-- Records for this task --
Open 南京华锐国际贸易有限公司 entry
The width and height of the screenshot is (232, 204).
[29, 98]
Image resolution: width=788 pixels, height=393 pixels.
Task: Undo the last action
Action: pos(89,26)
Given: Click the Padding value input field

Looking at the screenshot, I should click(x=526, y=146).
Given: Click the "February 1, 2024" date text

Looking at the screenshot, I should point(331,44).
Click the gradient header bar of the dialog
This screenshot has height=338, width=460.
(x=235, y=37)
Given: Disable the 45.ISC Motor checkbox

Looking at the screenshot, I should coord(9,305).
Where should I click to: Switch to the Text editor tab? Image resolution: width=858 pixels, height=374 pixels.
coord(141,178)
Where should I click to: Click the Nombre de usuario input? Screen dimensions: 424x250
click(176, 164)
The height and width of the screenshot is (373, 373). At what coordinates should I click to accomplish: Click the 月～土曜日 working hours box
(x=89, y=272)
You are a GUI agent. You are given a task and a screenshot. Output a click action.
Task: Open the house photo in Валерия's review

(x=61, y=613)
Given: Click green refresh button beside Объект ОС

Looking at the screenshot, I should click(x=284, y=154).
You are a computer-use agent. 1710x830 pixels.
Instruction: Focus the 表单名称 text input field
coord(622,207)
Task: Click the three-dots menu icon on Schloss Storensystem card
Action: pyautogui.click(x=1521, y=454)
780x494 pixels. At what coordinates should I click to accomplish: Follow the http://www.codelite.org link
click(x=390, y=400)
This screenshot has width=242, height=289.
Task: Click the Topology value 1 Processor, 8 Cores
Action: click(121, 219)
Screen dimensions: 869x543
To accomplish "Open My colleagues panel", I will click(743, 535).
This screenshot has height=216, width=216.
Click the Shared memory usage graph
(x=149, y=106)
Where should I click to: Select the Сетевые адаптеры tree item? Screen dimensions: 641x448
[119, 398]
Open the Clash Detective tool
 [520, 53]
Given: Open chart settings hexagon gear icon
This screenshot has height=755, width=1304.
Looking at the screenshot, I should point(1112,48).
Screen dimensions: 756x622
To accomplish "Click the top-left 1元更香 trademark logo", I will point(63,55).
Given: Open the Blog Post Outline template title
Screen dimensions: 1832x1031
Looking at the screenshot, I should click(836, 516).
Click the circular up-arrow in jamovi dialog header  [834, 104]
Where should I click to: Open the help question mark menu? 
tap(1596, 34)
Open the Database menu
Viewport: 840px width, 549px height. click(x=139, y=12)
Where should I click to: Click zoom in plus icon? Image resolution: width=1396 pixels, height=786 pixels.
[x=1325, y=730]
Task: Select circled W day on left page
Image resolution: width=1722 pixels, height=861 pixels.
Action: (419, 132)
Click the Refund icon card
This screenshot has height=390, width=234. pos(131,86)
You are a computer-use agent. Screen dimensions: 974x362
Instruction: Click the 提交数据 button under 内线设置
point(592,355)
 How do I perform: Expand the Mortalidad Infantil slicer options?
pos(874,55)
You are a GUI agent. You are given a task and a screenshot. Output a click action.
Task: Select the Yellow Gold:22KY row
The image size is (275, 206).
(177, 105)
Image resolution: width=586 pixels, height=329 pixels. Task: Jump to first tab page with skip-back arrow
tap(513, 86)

-- What the exercise asks --
Once the listing above has been read, restate it exactly.

-- Exercise solution --
Open 南京华锐国际贸易有限公司 entry
The width and height of the screenshot is (232, 204).
[29, 98]
Image resolution: width=788 pixels, height=393 pixels.
Task: Undo the last action
Action: pos(89,26)
Given: Click the Padding value input field

Looking at the screenshot, I should click(x=526, y=146).
Given: Click the "February 1, 2024" date text

Looking at the screenshot, I should point(331,44).
Click the gradient header bar of the dialog
This screenshot has height=338, width=460.
(x=235, y=37)
Given: Disable the 45.ISC Motor checkbox

Looking at the screenshot, I should coord(9,305).
Where should I click to: Switch to the Text editor tab? Image resolution: width=858 pixels, height=374 pixels.
coord(141,178)
Where should I click to: Click the Nombre de usuario input? Screen dimensions: 424x250
click(176, 164)
The height and width of the screenshot is (373, 373). At what coordinates should I click to accomplish: Click the 月～土曜日 working hours box
(x=89, y=272)
You are a GUI agent. You are given a task and a screenshot. Output a click action.
Task: Open the house photo in Валерия's review

(x=61, y=613)
Given: Click green refresh button beside Объект ОС

Looking at the screenshot, I should click(x=284, y=154).
You are a computer-use agent. 1710x830 pixels.
Instruction: Focus the 表单名称 text input field
coord(622,207)
Task: Click the three-dots menu icon on Schloss Storensystem card
Action: pyautogui.click(x=1521, y=454)
780x494 pixels. At what coordinates should I click to accomplish: Follow the http://www.codelite.org link
click(x=390, y=400)
This screenshot has width=242, height=289.
Task: Click the Topology value 1 Processor, 8 Cores
Action: click(121, 219)
Screen dimensions: 869x543
To accomplish "Open My colleagues panel", I will click(743, 535).
This screenshot has height=216, width=216.
Click the Shared memory usage graph
(x=149, y=106)
Where should I click to: Select the Сетевые адаптеры tree item? Screen dimensions: 641x448
[119, 398]
Open the Clash Detective tool
 [520, 53]
Given: Open chart settings hexagon gear icon
This screenshot has height=755, width=1304.
Looking at the screenshot, I should point(1112,48).
Screen dimensions: 756x622
To accomplish "Click the top-left 1元更香 trademark logo", I will point(63,55).
Given: Open the Blog Post Outline template title
Screen dimensions: 1832x1031
Looking at the screenshot, I should click(836, 516).
Click the circular up-arrow in jamovi dialog header  [834, 104]
Where should I click to: Open the help question mark menu? 
tap(1596, 34)
Open the Database menu
Viewport: 840px width, 549px height. click(x=139, y=12)
Where should I click to: Click zoom in plus icon? Image resolution: width=1396 pixels, height=786 pixels.
[x=1325, y=730]
Task: Select circled W day on left page
Image resolution: width=1722 pixels, height=861 pixels.
Action: (419, 132)
Click the Refund icon card
This screenshot has height=390, width=234. pos(131,86)
You are a computer-use agent. Screen dimensions: 974x362
Instruction: Click the 提交数据 button under 内线设置
point(592,355)
 How do I perform: Expand the Mortalidad Infantil slicer options?
pos(874,55)
You are a GUI agent. You are given a task and a screenshot. Output a click action.
Task: Select the Yellow Gold:22KY row
The image size is (275, 206).
(177, 105)
Image resolution: width=586 pixels, height=329 pixels. Task: Jump to first tab page with skip-back arrow
tap(513, 86)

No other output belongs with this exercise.